The Forecasting Power of AI with Erin Kelly – IMI BIGDataAIHUB Seminar Series

Erin Kelly

            The 2022-2023 IMI BIGDataAIHUB’s Seminar Series kicked off on November 29, featuring speaker Erin Kelly. Erin spoke to an audience of graduate and undergraduate students, faculty, staff, and community members about forecasting.  Key learnings are captured in this article, and her presentation can be found here.

 

            There are two types of people that predict the future: fortune tellers or data scientists and actuaries. Erin Kelly is a data scientist, CPA, and CEO of Advanced Symbolics Inc., which has been featured by national and internal media for its A.I. predictions ranging from election results to sales forecasting. The company and its patented AI, “Polly” was recently featured in the Margin of Error documentary, as the first-place contestant for predicting Canada’s 2019 Federal election results with considerable accuracy.

 

Principles of Good Forecasting

The seminar presented key principles of doing good forecasting, namely:

  1. Pick a metric that is important and won’t change
  2. Separation of measures and targets (Goodhart’s Law)
  3. Measures are leading indicators (there are few of them)
  4. Find measure through attribution
  5. If you can’t measure it, you can still use it as a lever
  6. Keep it simple (parsimony)

 

Metrics and Measures

            A metric, as defined by Erin Kelly, is the target you are trying to forecast. If you change the metric, you have to change the entire formula, which takes months to build. A critical example is Covid-19 modeling. The metric initially was hospitalization from Covid. However, the messaging changed and made vaccination the metric. Rather than having vaccination as the measure, it became the target and could no longer be used to predict Covid outbreaks. It is a common mistake to make a measure a metric—Goodhart’s Law.

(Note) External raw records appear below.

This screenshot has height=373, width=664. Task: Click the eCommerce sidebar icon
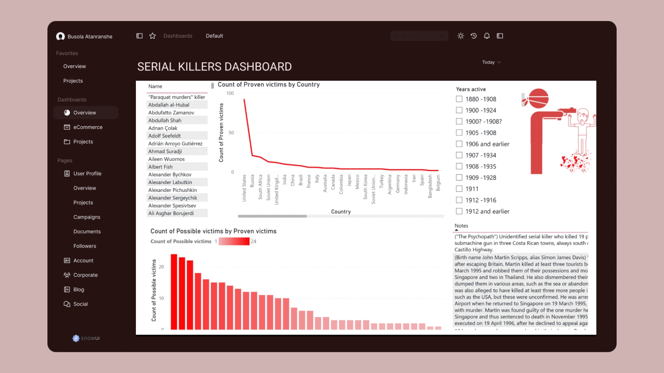pyautogui.click(x=67, y=127)
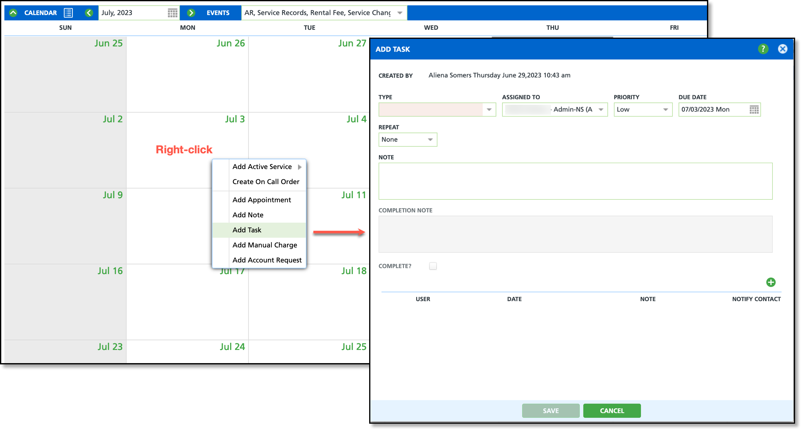Select Add Task from context menu
This screenshot has height=434, width=801.
247,230
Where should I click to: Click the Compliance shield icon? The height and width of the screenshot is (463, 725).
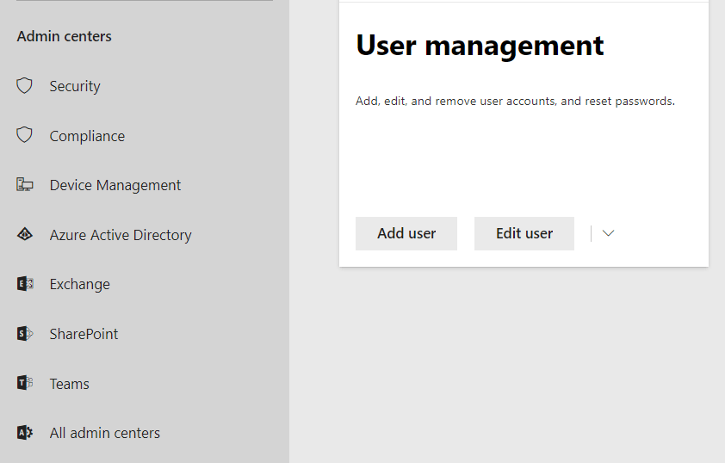25,135
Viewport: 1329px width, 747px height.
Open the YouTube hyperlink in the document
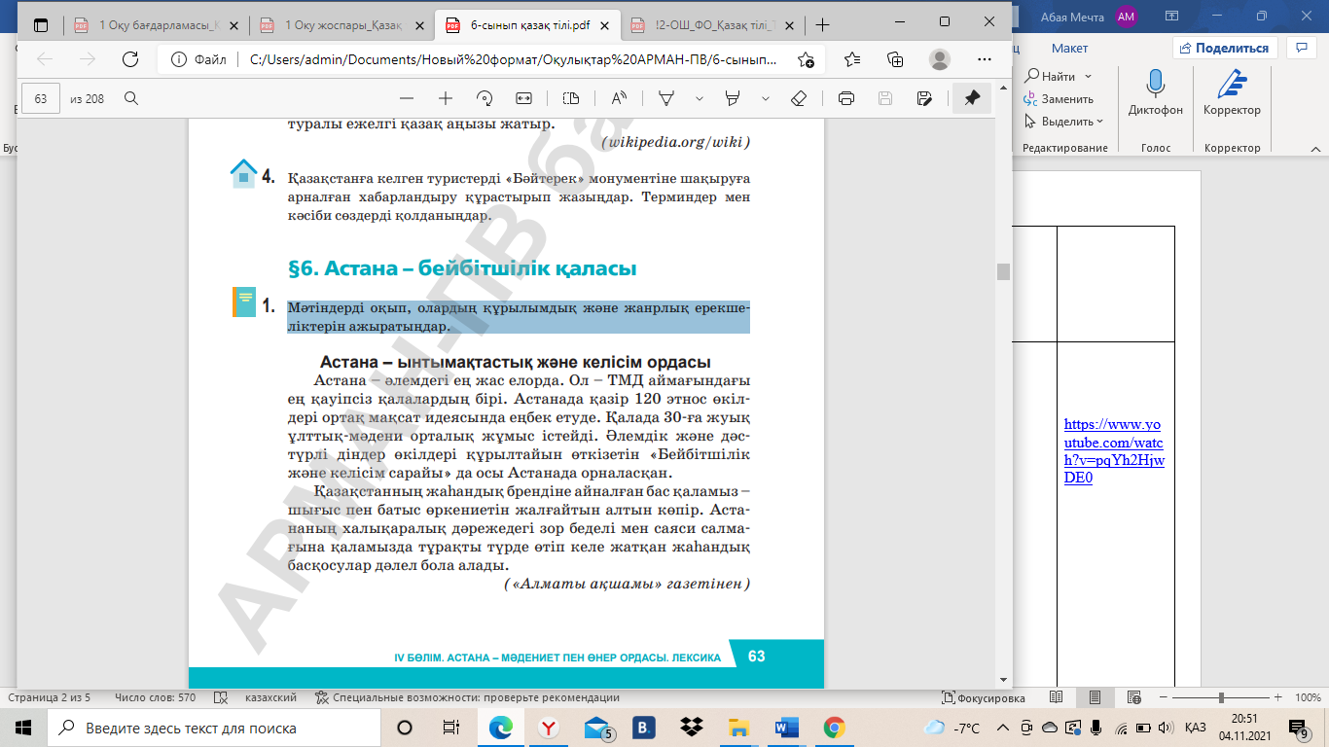(x=1113, y=451)
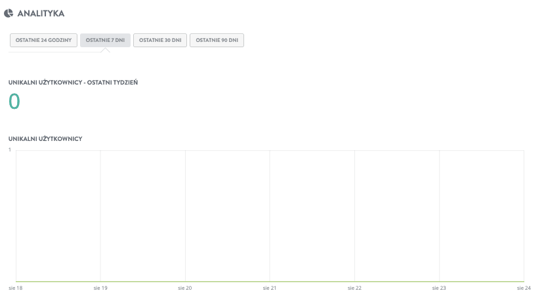Click the empty chart plot area

coord(270,216)
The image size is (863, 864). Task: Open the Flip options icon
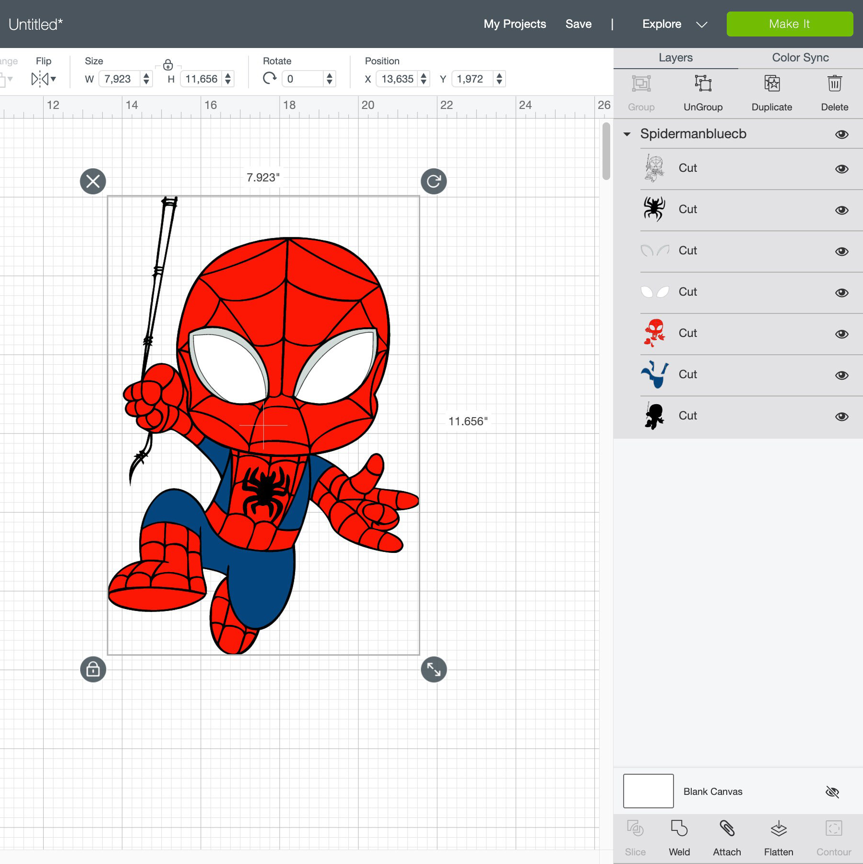click(43, 79)
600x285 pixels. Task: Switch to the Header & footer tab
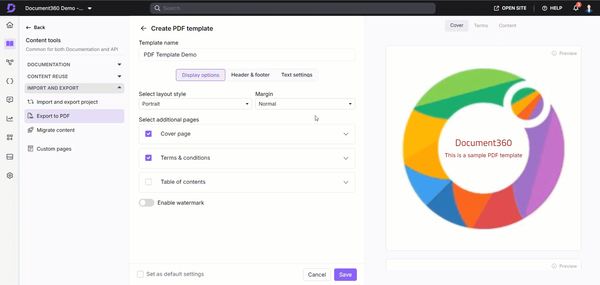tap(250, 75)
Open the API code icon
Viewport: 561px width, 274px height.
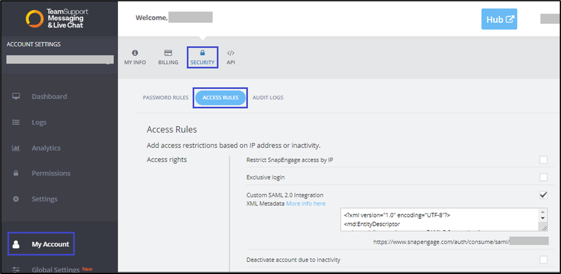231,53
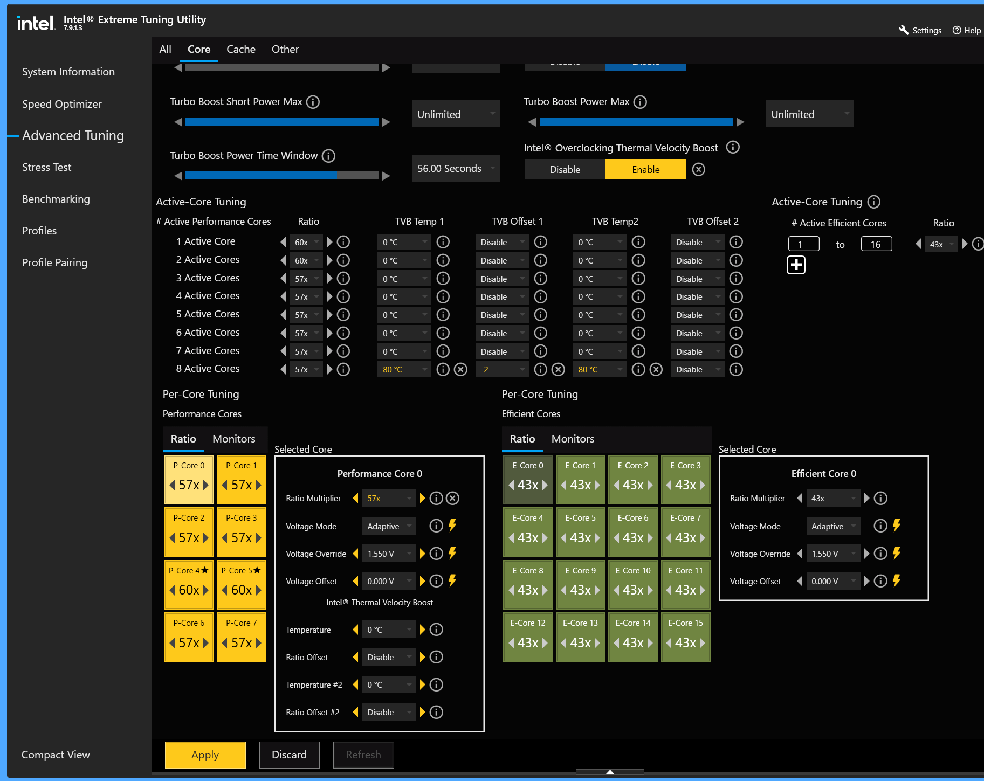Select the P-Core 4 starred core tile
The width and height of the screenshot is (984, 781).
coord(189,583)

Any observed statistical regularity will tend to collapse once pressure is placed upon it for control purposes

Charles Goodhart

            A measure is a leading indicator. Measures happen before the metric, are something that cannot be gamed (such as a randomized controlled sample), and measures must be independent of each other. A measurement hypothesis must be tested and revised accordingly. Attribution is the cause of the action. Attribution will guide you to a leading indicator. Understanding attribution will become much more important, as advanced warning is needed for planning—especially with a backlogged supply chain! A lever is a factor that has an impact but not a correlation to the measure.

 

Issues to Consider with Modeling

Five questions to ask when modeling:

  • Are there dependencies between the variables?
  • Are the measures strongly correlated with the target?
  • Does it predict far enough into the future for planning?
  • Is it repeatable, reproducible, and reliable?
  • When has it changed? And how will I know?

 

            Forecasting is becoming essential and has important consequences. A.I. is the superior tool for forecasting with lower margins of error and higher levels of confidence. It’s the best way to predict the future.